[mythtv-users] Excessive disk usage in remotecache on Raspberry Pi

Peter Bennett cats22 at comcast.net
Sat Dec 3 17:26:34 UTC 2016


On 12/03/2016 11:09 AM, Michael T. Dean wrote:
> On 12/02/2016 07:27 PM, Mike Holden wrote:
>> Bear in mind that if you mount directories using the noatime option,
>> which is quite common, the access time of the files will never be
>> updated, so this will likely delete everything after 7 days!
>>
>> Alternative options in find would be -mtime, which is the
>> creation/last modified time.
>
> This will likely be the same result as using a not-updated atime,
> since the file is created (ctime/mtime/atime all equal), then never
> modified by MythTV (no mtime updates--we don't ever modify these,
> though some bookmark thumbs might be replaced if the user changes the
> bookmark), and only accessed (so atime is updated on file systems
> where it's enabled).
>
> I'd still say atime would be better since otherwise, even if a user
> mounts his file system with atime enabled, he'll always lose the cache
> after only 7 days.  Therefore, using atime gives the best of both
> worlds.  Those with atime enabled get its benefit.  Those who don't
> get the same result as if it were implemented to use mtime.  I don't
> like the idea of implementing an atime equivalent in our
> database--seems a waste.
>
I would rather set it to 30 or 60 days, or make it dependent on
remaining disk space in some way.

> Peter, I highly suggest a quick test for your own benefit to see just
> how much of a difference the cache makes (on different systems,
> including but not limited to the pi).  Just start up a frontend with a
> good cache and go to Watch Recordings and scroll through a bit. Then,
> exit the frontend and rm -r ~/.mythtv/remotecache , and restart
> mythfrontend and go to Watch Recordings and scroll through a bit.  You
> should see a noticeable difference--even on a more-powerful system. 
> We actually got questions/complaints about how slow MythTV is from
> users on fast frontends when they had misconfigured their ~/.mythtv to
> be non-writable (i.e. they had it pointed to /etc/mythtv, but the user
> didn't have write permissions on it, so they didn't get their
> caches).  So, deleting too aggressively will affect performance.
>
I will try that.

> Also, there's no need to clean up the themecache.  We currently have
> it set so that it's created when you change themes, and we keep one
> (?) other one--the one you were just using--in case you change
> back/because generally people will switch between only a couple if
> they even switch at all.
>
I agree, the themecache is not one to be cleaned up. The other caches
seem to be quite small so probably nothing needs to be done there.

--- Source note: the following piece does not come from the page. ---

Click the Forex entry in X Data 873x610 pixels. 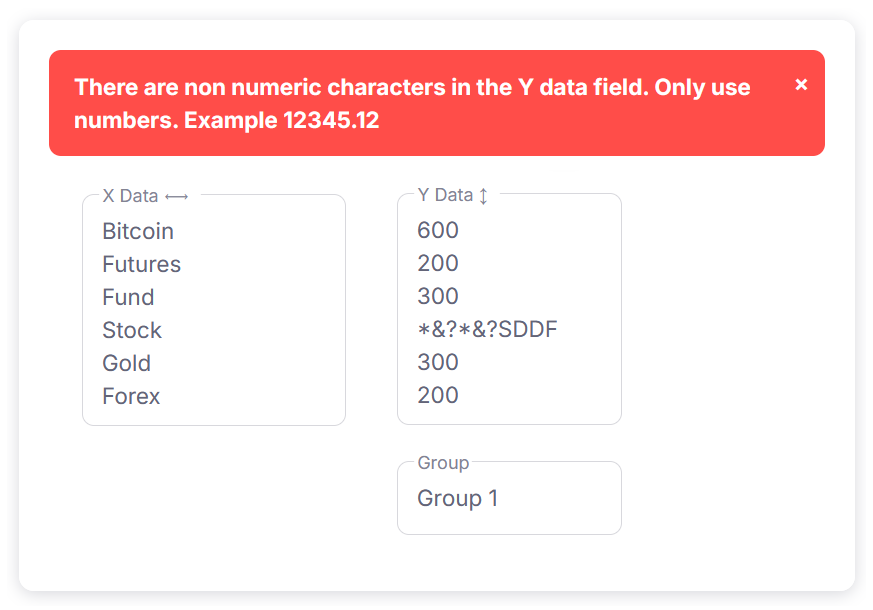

> Then again, we could just recommend a system script to clean it up (in
> a monthly cron job or frontend startup/shutdown script or ...) and let
> "the user" (or, for some, the distro packager) decide what's most
> appropriate.
>
For now that is all they can do. It will be a a while before I get
around to doing anything on this. Before I start I will create a
developer task ticket and anybody can make suggestions there.